**WHAT THE TASK REQUIRES:**
Please reproduce each of the following entries exactly.
━━ DATA RECORDS
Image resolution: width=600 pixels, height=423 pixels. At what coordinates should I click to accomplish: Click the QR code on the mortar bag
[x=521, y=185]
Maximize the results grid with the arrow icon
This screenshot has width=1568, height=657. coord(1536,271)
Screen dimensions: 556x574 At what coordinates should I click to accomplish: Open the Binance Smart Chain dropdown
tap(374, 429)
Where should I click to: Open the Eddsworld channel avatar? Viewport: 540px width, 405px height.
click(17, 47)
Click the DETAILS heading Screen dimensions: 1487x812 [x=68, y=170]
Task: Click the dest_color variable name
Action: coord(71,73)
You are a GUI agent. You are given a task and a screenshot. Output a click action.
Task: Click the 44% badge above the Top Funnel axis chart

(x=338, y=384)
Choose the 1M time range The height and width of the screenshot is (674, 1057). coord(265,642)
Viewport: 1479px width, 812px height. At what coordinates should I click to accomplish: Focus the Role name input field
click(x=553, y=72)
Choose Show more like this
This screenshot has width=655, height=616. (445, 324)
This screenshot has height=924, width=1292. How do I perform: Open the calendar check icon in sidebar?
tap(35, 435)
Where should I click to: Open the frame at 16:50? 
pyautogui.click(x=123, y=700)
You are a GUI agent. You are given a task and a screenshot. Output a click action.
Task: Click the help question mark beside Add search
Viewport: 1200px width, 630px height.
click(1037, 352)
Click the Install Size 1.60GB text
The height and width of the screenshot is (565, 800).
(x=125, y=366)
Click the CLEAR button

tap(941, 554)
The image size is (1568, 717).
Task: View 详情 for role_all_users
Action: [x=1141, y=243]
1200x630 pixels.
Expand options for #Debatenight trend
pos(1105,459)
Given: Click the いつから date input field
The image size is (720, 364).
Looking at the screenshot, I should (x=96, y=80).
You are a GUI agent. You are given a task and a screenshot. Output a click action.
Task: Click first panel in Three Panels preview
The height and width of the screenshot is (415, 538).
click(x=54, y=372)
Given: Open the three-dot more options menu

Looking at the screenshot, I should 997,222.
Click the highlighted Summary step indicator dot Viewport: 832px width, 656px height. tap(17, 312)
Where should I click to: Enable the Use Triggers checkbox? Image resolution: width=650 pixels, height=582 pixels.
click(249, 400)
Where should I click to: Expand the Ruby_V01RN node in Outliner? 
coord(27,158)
━━━━
**SOLUTION BELOW:**
Image resolution: width=600 pixels, height=423 pixels. At what coordinates should I click to accomplish: Click the QR code on the mortar bag
[x=521, y=185]
Maximize the results grid with the arrow icon
This screenshot has width=1568, height=657. coord(1536,271)
Screen dimensions: 556x574 At what coordinates should I click to accomplish: Open the Binance Smart Chain dropdown
tap(374, 429)
Where should I click to: Open the Eddsworld channel avatar? Viewport: 540px width, 405px height.
click(17, 47)
Click the DETAILS heading Screen dimensions: 1487x812 [x=68, y=170]
Task: Click the dest_color variable name
Action: coord(71,73)
You are a GUI agent. You are given a task and a screenshot. Output a click action.
Task: Click the 44% badge above the Top Funnel axis chart

(x=338, y=384)
Choose the 1M time range The height and width of the screenshot is (674, 1057). coord(265,642)
Viewport: 1479px width, 812px height. At what coordinates should I click to accomplish: Focus the Role name input field
click(x=553, y=72)
Choose Show more like this
This screenshot has width=655, height=616. (445, 324)
This screenshot has height=924, width=1292. How do I perform: Open the calendar check icon in sidebar?
tap(35, 435)
Where should I click to: Open the frame at 16:50? 
pyautogui.click(x=123, y=700)
You are a GUI agent. You are given a task and a screenshot. Output a click action.
Task: Click the help question mark beside Add search
Viewport: 1200px width, 630px height.
click(1037, 352)
Click the Install Size 1.60GB text
The height and width of the screenshot is (565, 800).
(x=125, y=366)
Click the CLEAR button

tap(941, 554)
The image size is (1568, 717).
Task: View 详情 for role_all_users
Action: [x=1141, y=243]
1200x630 pixels.
Expand options for #Debatenight trend
pos(1105,459)
Given: Click the いつから date input field
The image size is (720, 364).
Looking at the screenshot, I should (x=96, y=80).
You are a GUI agent. You are given a task and a screenshot. Output a click action.
Task: Click first panel in Three Panels preview
The height and width of the screenshot is (415, 538).
click(x=54, y=372)
Given: Open the three-dot more options menu

Looking at the screenshot, I should 997,222.
Click the highlighted Summary step indicator dot Viewport: 832px width, 656px height. tap(17, 312)
Where should I click to: Enable the Use Triggers checkbox? Image resolution: width=650 pixels, height=582 pixels.
click(249, 400)
Where should I click to: Expand the Ruby_V01RN node in Outliner? 
coord(27,158)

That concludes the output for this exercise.